Columna publicada en El Líbero, 29.09.2015

Todo indica que ya no sólo seremos capaces de evitar el nacimiento de niños que presenten algún tipo de anomalía cromosómica o mutación genética, sino que también podremos elegir rasgos físicos como el sexo y el color de ojos. Y, si la ingeniería genética lo permite ―lo que al parecer sucederá en un futuro no muy lejano según acaba de anunciar la revista The Economist con su portada “Editing humanity”―, también se llegará a crear niños con ciertas cualidades, como determinadas capacidades cognitivas o deportivas.

Hace dos años llegó al mundo Connor Levy, el primer niño nacido después de un análisis genético completo. Para ello se utilizó una nueva línea de investigación llamada “secuenciación de nueva generación” (NGS), que otorgó la posibilidad de escoger aquel embrión con “cromosomas correctos”, para luego ser implantado a la madre mediante fecundación in vitro (FIV). Sus padres comenzaron con 13 embriones, de los cuales tres pasaron el test, y sólo uno -Connor- llegó a la meta. Un niño “genéticamente perfecto”.

El nacimiento de Connor marcó un hito revolucionario; el segundo, lo acaba de anunciar The Economist.

Así, mediante la ingeniería genética se espera mejorar la humanidad de una forma más eficiente y conforme a la decisión de los individuos: es lo que se conoce como eugenesia liberal. Se trata de un fenómeno todavía incipiente, pero que avanza a pasos agigantados, sin que necesariamente haya mediado una reflexión previa sobre los límites ético-normativos que exige la manipulación de seres humanos, más allá de las buenas intenciones que se invoquen en su defensa. Este es el propósito del informe del Instituto de Estudios de la Sociedad (IES): “Nueva eugenesia. 5 claves para el debate”, recientemente publicado.

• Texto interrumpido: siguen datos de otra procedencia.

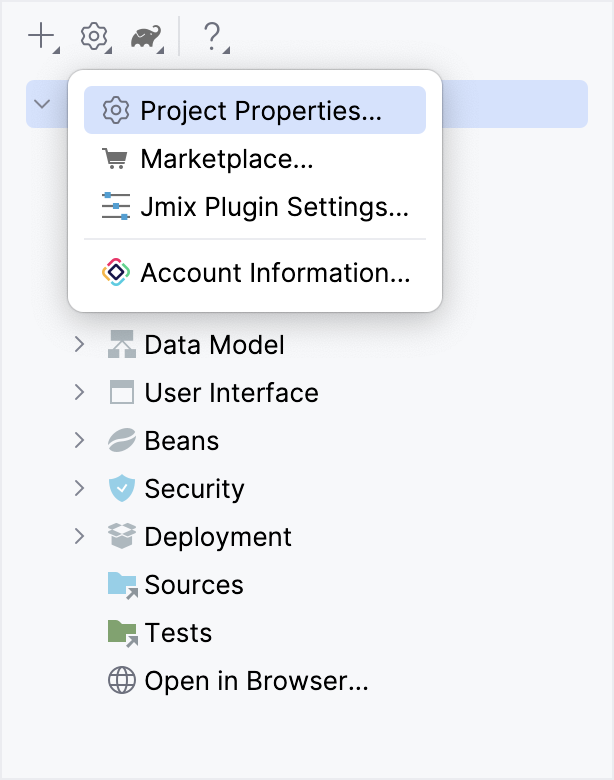
Task: Click the Data Model icon
Action: click(122, 345)
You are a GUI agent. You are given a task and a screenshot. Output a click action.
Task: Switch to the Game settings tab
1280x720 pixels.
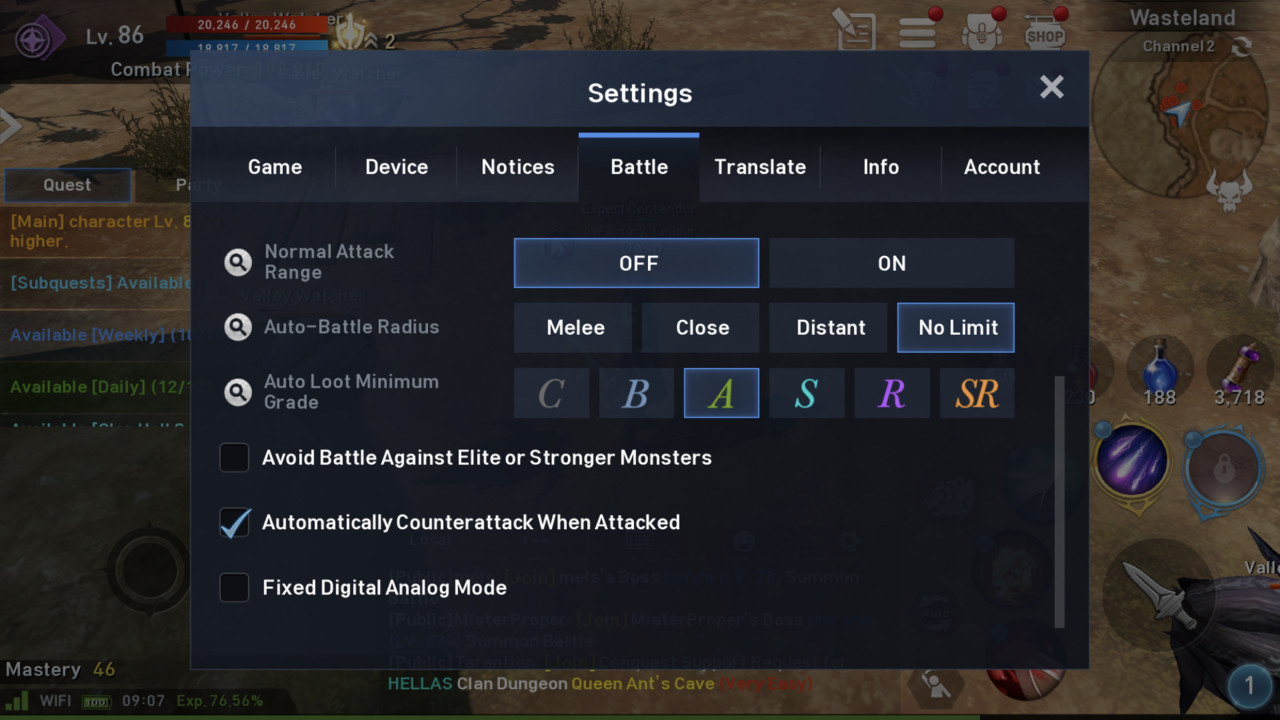pos(275,167)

En “El futuro de la naturaleza humana”, Habermas ha sostenido que “esta especie de controles de calidad deliberados pone en juego un nuevo aspecto del asunto: la instrumentalización de una vida humana engendrada con reservas por preferencias y orientaciones de valor de terceros”. En efecto, mediante la selección de embriones se decide quién merece un útero para crecer y quién un congelador (criopreservación), o quién debe ser simplemente desechado como un mero desperdicio biológico, un error de la naturaleza. La vida humana, por ende, tiende a someterse a criterios de pura eficacia técnica, lo que supone reducir la dignidad de la persona a un mero valor de utilidad. Los hijos ya no son apreciados por sí mismos ni aceptados incondicionalmente, sino que se convierten en medios para lograr un objetivo: las opiniones, gustos, deseos y decisiones individuales de los padres se transforman en el punto indiscutido de referencia.

Tal vez el principal problema de todo esto es que lleva a perder un elemento inherente a la paternidad, como es, en palabras de William May, la “apertura a lo impredecible”: “apreciar a los hijos como regalos es aceptarlos como vienen, no como objeto de nuestros designios, o productos de nuestra voluntad, o como instrumento de nuestras ambiciones”. El intento por dominar el misterio de la vida puede conducir rápidamente a la desfiguración de la relación entre el padre y el hijo, cuyo amor incondicional no depende de los talentos o atributos del niño. El problema, entonces, es que con este tipo de prácticas la paternidad y la filiación tienden a convertirse en relaciones similares a un contrato; vale decir, sujetas a una serie de requisitos previos que no pueden sino ser arbitrarios, en la medida que asumimos que todos los seres humanos gozan de un igual e inconmensurable valor moral por el solo hecho de ser miembros de la especie humana.

En suma, pareciera imponerse la lógica del mercado en la generación de la vida. Éste ve así extendido su campo de acción a esferas difícilmente reductibles a la pura dimensión económica. El hijo ya no parece ser considerado como un don, sino más bien como un derecho o un medio para satisfacer un deseo. De ahí se desprende que además puedan “fabricarse” niños a la medida, según los requerimientos de quienes quieran obtenerlo —se buscan “buenos genes”— y en el momento que quieran hacerlo, como cualquier bien de consumo. Si la lógica del consumidor es aquella donde sus deseos deben ser inmediatamente satisfechos, es al menos delicado que incluso la configuración genética ―y por tanto, cuestiones relativas a la personalidad― de terceros pase a responder a ese dispositivo. Hay allí un problema moral de la más alta importancia, que no puede ser desdeñado sin más.